**Work to be completed**: Output the full set of records exactly.

Dataset excerpts:
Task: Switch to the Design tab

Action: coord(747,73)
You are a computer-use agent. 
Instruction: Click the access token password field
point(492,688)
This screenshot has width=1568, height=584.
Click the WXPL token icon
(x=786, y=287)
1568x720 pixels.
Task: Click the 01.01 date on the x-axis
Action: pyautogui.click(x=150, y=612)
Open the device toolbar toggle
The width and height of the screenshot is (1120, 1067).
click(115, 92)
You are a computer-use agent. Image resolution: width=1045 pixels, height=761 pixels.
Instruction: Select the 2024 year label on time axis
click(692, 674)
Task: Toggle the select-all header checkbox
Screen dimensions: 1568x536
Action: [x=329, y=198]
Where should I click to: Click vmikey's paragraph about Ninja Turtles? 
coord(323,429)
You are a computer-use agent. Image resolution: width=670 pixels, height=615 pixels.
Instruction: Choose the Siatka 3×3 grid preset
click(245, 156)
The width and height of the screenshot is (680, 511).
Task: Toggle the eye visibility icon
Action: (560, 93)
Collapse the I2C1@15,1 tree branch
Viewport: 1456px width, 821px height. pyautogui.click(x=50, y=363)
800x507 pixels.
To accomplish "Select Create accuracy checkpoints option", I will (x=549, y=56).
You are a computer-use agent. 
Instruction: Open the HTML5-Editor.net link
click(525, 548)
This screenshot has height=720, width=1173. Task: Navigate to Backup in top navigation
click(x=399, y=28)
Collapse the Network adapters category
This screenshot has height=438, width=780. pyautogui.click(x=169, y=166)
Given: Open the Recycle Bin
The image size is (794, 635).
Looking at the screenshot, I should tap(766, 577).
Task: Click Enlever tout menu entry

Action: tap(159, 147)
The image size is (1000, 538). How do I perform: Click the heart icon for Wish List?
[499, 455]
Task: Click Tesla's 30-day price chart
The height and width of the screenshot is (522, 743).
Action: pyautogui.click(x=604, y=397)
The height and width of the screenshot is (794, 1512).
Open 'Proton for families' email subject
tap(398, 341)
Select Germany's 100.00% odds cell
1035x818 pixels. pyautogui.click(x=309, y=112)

**Result of this task**:
Task: Switch to the Design tab

Action: coord(747,73)
You are a computer-use agent. 
Instruction: Click the access token password field
point(492,688)
This screenshot has width=1568, height=584.
Click the WXPL token icon
(x=786, y=287)
1568x720 pixels.
Task: Click the 01.01 date on the x-axis
Action: pyautogui.click(x=150, y=612)
Open the device toolbar toggle
The width and height of the screenshot is (1120, 1067).
click(115, 92)
You are a computer-use agent. Image resolution: width=1045 pixels, height=761 pixels.
Instruction: Select the 2024 year label on time axis
click(692, 674)
Task: Toggle the select-all header checkbox
Screen dimensions: 1568x536
Action: [x=329, y=198]
Where should I click to: Click vmikey's paragraph about Ninja Turtles? 
coord(323,429)
You are a computer-use agent. Image resolution: width=670 pixels, height=615 pixels.
Instruction: Choose the Siatka 3×3 grid preset
click(245, 156)
The width and height of the screenshot is (680, 511).
Task: Toggle the eye visibility icon
Action: (560, 93)
Collapse the I2C1@15,1 tree branch
Viewport: 1456px width, 821px height. pyautogui.click(x=50, y=363)
800x507 pixels.
To accomplish "Select Create accuracy checkpoints option", I will (x=549, y=56).
You are a computer-use agent. 
Instruction: Open the HTML5-Editor.net link
click(525, 548)
This screenshot has height=720, width=1173. Task: Navigate to Backup in top navigation
click(x=399, y=28)
Collapse the Network adapters category
This screenshot has height=438, width=780. pyautogui.click(x=169, y=166)
Given: Open the Recycle Bin
The image size is (794, 635).
Looking at the screenshot, I should tap(766, 577).
Task: Click Enlever tout menu entry

Action: tap(159, 147)
The image size is (1000, 538). How do I perform: Click the heart icon for Wish List?
[499, 455]
Task: Click Tesla's 30-day price chart
The height and width of the screenshot is (522, 743).
Action: pyautogui.click(x=604, y=397)
The height and width of the screenshot is (794, 1512).
Open 'Proton for families' email subject
tap(398, 341)
Select Germany's 100.00% odds cell
1035x818 pixels. pyautogui.click(x=309, y=112)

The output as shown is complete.